A new lawsuit against a physician who gave intravenous injection of hydrogen peroxide to a patient with multiple sclerosis sheds new light on the emerging legal and regulatory framework governing complementary and alternative medical therapies.


The South Carolina case, reported in a New York Times article entitled, “Death Puts a Spotlight on a Doctor and Regulators,” involves a civil lawsuit for wrongful death and potentially a criminal action for homicide.
To date there have been very few published judicial opinions concerning lawsuits involving use of complementary and alternative medical (CAM) therapies by physicians. (The major cases are described in Complementary and Alternative Medicine: Legal Boundaries and Regulatory Perspectives and other books, and in a summary of important court cases). Yet, my colleague David Studdert LLB of Harvard’s School of Public Health predicted in a 1997 article on malpractice in CAM, published in JAMA, that as “claims consciousness” continued to increase among patients seeing providers of alternative therapies, so too would litigation. I have agreed with David’s prediction, and argued for an across-the-board framework for assessing malpractice liability, whether the therapy is labeled “conventional” or “CAM,”
The Times article highlights the fact that the MD involved has not yet been subject to physician discipline by the state medical board, and goes on with quotations suggesting the legal system’s inadequacy and inability to handle “the danger of an unorthodox therapy.”
It may well be that the physician involved was negligent, or reckless, or engaged in professional misconduct. I am not a scientist and cannot discern whether the therapy he offered the patient who died was wholly unsupported by medical evidence or merely disfavored. In the latter case, the MD might well have a “respectable minority” defense. In any event, ‘the jury is still out’–literally and figuratively.
The article seems to assume that the physician was negligent, and the state medical board guilty for not taking away his license. This assumption in fact violates the legal principle that stands as the bedrock for our system of justice, namely, “innocent until proven guilty.”
“‘He’s selling hope to the hopeless, at a very high price,'” one quote in the article says. This is the same charge that has often been leveled against practitioners of alternative therapies. Again, it may be true; or it may just be rhetoric. A little assumption is a dangerous thing. The real danger, though, is prejudice, either for or against alternative medicine; either for or against a physician (now defendant) when one does not have the facts. Medicine is ‘evidence-based,’ so why should our legal judgments not also be?
In fact cases are decided based on the law and the evidence, and judges admonish jurors not to decide based on passion or prejudice. The quotes in the article suggest, among other things, that regulation of CAM therapies is inadequate, and that ‘the bias is still tilted toward protecting the providers.’ Many have argued just the reverse. A more balanced perspective suggests that there are numerous regulatory mechanisms in place to protect the public against dangerous providers; these include: (1) medical licensure; (2) scope of practice; (3) professional discipline; (4) malpractice; and (5) fraud. This extensive web of regulation for complementary and alternative medicine is designed to ferret out abuse, and enhance quality assurance among the professions, including medicine. These different areas of law can and probably will be applied to this case.
The MD who now faces a civil and potentially criminal investigation will no doubt suffer the consequences of negligence if, after trial by jury, negligence is found; and a legal judgment of negligence carries potentially stiff penalties, both monetary (on the civil side) and imprisonment (on the criminal side). Loss of licensure would probably swiftly follow.
In the meanwhile, it may be useful to step aside from rhetoric on either side of bias, and honor the maximum, ‘judge not lest you be judged.’
As a postscript, one of the ironies highlighted in the article is a photo of the physician in front of his office, which has a large sign proclaiming: Longevity Physician. Irrespective of what may have happened to the patient in question, this kind of sign is a ‘red flag’ for concerns about claims and advertising.
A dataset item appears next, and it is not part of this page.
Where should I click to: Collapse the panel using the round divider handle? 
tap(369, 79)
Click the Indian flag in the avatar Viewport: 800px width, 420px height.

Health care providers need to take great care to avoid potentially false and misleading marketing. Had the MD-defendant been a bit more modest about the sign on his door (literally and figuratively), the emotional pitch of the case (and potentially the article) might be just a little more favorable. To the reporter’s credit, the article does offer a quotation from the physician’s attorney that: “‘We have a nice man who is engaged in cutting-edge, outside-the-box, not-widely-accepted-by-the-medical-establishment practices for a woman who could not find relief from traditional medicine.'” The case will be instructive not only for the facts it brings out and the jury’s verdict, but also for any language that may emanate from published judicial opinions concerning the outcome.